**REQUIRED WORK**. Write out, word for word, every line from the one where "Select the 51945" occurs to the final line of the entries, and nothing beyond them.

[Items from a data source]
= Beginning of Section =

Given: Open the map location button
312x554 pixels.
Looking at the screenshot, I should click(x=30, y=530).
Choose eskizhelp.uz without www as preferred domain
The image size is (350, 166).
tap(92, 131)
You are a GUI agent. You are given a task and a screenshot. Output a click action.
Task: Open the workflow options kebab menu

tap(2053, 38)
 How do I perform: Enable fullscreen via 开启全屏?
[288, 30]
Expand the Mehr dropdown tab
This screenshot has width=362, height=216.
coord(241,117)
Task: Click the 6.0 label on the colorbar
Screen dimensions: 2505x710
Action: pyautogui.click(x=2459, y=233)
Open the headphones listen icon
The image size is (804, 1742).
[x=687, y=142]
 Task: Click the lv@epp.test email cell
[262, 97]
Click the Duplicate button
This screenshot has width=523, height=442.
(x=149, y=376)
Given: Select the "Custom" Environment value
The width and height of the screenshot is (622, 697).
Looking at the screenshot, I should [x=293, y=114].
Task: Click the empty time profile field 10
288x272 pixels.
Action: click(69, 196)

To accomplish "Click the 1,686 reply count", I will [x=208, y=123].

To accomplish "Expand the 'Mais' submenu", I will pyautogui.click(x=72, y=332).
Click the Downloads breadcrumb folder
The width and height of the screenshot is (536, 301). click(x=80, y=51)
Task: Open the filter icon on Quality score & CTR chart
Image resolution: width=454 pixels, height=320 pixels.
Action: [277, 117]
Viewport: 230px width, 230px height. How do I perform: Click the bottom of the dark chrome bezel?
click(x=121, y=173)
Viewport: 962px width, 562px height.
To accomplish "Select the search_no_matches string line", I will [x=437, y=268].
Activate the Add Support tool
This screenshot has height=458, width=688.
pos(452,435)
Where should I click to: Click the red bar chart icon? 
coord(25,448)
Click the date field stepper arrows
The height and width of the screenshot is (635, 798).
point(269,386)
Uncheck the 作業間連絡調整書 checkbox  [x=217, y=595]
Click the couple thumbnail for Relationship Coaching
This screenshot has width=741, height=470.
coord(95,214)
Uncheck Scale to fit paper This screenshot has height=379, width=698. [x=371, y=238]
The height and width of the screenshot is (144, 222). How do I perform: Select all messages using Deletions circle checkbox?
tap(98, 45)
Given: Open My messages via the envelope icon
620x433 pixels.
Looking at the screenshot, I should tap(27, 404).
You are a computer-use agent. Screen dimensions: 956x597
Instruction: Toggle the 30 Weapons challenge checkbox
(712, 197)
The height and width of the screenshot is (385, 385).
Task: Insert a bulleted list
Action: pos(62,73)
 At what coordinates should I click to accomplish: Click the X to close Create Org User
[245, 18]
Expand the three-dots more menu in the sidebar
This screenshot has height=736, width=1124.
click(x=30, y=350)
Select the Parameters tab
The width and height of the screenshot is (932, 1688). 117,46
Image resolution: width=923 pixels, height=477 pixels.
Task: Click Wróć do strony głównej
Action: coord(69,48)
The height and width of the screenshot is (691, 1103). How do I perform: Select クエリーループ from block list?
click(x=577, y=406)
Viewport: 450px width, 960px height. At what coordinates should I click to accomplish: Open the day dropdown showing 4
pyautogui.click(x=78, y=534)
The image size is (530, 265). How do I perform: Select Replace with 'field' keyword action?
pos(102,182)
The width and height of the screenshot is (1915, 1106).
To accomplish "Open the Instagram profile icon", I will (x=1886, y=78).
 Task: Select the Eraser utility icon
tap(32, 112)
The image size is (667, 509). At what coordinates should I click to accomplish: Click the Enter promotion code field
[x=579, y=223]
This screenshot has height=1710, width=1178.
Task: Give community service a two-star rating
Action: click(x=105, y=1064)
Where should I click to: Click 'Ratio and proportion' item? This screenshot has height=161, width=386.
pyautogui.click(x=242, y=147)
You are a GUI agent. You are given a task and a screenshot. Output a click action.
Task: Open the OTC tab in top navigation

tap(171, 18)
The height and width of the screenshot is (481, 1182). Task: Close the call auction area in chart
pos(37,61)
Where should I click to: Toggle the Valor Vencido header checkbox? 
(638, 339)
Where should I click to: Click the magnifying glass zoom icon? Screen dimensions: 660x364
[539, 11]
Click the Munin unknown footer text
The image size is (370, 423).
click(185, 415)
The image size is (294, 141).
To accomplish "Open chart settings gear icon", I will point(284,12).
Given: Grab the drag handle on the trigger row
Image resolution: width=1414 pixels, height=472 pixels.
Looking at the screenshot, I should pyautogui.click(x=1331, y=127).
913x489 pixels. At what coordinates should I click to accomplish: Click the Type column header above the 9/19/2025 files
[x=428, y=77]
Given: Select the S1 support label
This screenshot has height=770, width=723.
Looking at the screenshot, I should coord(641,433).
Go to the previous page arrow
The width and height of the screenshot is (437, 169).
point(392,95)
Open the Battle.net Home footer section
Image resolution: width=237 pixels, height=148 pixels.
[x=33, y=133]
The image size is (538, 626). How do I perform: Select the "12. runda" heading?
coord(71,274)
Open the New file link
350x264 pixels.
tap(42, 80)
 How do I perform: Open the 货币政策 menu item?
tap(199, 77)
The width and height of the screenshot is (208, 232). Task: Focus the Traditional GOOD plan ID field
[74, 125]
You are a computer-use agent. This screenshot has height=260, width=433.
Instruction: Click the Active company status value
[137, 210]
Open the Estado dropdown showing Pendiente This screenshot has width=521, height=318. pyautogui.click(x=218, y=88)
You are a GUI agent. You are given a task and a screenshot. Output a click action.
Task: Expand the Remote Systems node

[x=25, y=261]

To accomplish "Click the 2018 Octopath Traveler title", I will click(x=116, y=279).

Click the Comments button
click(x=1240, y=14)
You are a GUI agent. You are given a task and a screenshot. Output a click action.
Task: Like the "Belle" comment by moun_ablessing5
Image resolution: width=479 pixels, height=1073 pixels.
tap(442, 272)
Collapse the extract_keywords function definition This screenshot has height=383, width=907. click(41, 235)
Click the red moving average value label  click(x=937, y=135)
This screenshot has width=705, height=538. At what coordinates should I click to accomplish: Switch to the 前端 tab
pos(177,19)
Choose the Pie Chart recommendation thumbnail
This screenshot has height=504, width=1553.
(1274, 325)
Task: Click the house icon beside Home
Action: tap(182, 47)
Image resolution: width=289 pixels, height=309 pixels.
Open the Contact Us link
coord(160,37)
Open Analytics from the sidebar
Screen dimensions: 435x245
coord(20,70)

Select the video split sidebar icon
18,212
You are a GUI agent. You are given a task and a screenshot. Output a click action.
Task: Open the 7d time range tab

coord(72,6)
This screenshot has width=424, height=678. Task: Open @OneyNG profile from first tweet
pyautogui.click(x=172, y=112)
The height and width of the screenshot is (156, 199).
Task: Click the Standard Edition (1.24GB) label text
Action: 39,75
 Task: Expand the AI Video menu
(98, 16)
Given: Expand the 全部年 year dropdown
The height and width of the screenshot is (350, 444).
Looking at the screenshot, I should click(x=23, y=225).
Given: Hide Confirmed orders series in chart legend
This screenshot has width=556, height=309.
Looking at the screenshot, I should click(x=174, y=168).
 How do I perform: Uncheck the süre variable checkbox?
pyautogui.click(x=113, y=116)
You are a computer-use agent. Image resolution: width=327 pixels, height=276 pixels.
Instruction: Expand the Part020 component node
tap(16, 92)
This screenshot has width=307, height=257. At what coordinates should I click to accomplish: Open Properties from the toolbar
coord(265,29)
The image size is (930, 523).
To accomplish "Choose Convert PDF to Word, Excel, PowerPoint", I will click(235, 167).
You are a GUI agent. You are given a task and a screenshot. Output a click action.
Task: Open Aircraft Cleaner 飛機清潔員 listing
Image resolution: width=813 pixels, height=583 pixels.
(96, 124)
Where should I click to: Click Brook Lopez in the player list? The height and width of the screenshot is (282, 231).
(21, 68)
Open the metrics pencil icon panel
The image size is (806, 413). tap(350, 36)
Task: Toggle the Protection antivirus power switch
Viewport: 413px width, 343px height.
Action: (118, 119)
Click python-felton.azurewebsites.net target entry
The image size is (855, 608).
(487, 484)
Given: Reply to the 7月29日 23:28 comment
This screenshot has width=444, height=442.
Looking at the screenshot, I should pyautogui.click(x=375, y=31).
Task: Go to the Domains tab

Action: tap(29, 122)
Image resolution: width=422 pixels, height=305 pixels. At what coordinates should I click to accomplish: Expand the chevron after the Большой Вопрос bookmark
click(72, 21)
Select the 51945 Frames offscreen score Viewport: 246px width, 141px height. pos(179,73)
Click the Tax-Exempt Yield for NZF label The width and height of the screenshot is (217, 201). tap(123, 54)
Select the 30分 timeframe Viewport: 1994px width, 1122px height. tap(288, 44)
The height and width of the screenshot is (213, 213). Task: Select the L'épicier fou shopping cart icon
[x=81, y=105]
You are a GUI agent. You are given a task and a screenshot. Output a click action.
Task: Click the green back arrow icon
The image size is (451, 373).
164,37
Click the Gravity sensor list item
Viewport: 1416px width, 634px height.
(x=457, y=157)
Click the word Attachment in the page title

= End of Section =

**TASK RESPONSE**.
Select the 51945 Frames offscreen score Viewport: 246px width, 141px height. pos(179,73)
Click the Tax-Exempt Yield for NZF label The width and height of the screenshot is (217, 201). tap(123, 54)
Select the 30分 timeframe Viewport: 1994px width, 1122px height. tap(288, 44)
The height and width of the screenshot is (213, 213). Task: Select the L'épicier fou shopping cart icon
[x=81, y=105]
You are a GUI agent. You are given a task and a screenshot. Output a click action.
Task: Click the green back arrow icon
The image size is (451, 373).
164,37
Click the Gravity sensor list item
Viewport: 1416px width, 634px height.
(x=457, y=157)
Click the word Attachment in the page title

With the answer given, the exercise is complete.